Week 7 Discussion question (turn in on Thursday)

1) Do onnagata make clear the distinction between gender and biological sex? Or do they blur it? Do they reinforce or subvert normative gender roles for women? Why?

Analyze Yoshizawa Ayame's "Actor's Analects" to see how an Edo period onnagata thought about these issues. (Note that there is useful information about terminology used in "Actors Analects" in the study questions for this week!)

Support your points using Bernstein's article (which reviews the difference between gender and biological sex) and Robertson's article (which discusses the Edo period development of Neo-Confucian gender stereotypes for women). To help you along, I've provided two important quotations from those articles.

Here is Bernstein's explanation of the difference between gender and biological sex (p. 2):

Gender, unlike sex, is not a biological given, but is, in the words of Evelyn Fox Keller, "a socially constructed and culturally transmitted organizer of our inner and outer worlds." Whereas sex roles refer merely to the fixed range of capabilities of female and male genitalia, gender roles are sociohistorical conventions of deportment arbitrarily attributed to females or males. "Women" and "men" are culturally created categories. Our goal is to understand continuity and change in Japanese ideals of femininity, in the processes by which women were trained to approximate those ideals, and in the ways that their actual roles diverged from these ideals.

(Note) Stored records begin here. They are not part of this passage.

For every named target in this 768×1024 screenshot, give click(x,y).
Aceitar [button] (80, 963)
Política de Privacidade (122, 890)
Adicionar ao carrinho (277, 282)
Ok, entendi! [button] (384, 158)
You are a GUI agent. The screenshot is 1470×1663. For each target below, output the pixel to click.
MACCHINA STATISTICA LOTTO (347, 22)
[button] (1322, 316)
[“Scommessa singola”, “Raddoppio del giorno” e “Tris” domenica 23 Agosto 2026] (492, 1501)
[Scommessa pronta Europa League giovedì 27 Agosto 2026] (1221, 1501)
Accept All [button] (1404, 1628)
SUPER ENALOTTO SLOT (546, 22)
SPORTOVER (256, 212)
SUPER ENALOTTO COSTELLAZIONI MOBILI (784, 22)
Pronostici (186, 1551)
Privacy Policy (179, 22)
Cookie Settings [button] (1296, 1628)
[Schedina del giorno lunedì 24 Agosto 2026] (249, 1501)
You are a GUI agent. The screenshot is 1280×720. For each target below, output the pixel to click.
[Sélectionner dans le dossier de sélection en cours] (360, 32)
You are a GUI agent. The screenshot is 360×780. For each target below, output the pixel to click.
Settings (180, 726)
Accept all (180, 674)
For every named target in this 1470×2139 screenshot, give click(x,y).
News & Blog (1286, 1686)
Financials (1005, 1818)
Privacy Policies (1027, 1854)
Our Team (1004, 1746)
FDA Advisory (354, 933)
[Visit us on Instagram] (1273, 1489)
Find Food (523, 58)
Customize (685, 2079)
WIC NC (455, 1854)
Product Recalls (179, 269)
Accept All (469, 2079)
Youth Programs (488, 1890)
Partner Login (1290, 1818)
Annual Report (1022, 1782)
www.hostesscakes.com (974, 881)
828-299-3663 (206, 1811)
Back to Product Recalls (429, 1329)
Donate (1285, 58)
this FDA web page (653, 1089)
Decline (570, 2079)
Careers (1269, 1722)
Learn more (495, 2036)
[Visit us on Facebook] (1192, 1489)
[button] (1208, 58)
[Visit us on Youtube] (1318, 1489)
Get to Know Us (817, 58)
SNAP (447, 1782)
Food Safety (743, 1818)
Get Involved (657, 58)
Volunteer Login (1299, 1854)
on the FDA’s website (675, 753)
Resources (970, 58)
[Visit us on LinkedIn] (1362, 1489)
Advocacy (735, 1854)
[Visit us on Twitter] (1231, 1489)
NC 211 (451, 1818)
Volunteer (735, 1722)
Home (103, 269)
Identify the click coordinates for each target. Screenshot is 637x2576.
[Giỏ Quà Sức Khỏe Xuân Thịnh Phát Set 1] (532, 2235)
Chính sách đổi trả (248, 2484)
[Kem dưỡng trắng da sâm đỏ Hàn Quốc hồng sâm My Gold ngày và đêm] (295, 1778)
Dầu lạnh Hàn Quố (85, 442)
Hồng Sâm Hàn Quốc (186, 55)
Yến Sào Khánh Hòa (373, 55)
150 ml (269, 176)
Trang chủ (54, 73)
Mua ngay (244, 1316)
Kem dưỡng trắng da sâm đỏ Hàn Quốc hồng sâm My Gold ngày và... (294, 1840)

Here is Robertson's take on onnagata (p. 106):

The paragon of female-likeness in Tokugawa society remained the Kabuki onnagata: male actors who modeled gender constructs developed by male intellectuals. In effect, women's hypothetical achievement of "female" gender was tantamount to their impersonation of female-like males, who, in turn, were not impersonating particular females but rather enacting an idealized version (and vision) of female-likeness. Bakufu [Shogunate] ideology did not and could not accommodate women's control over the consrtuction and representation of "female" gender.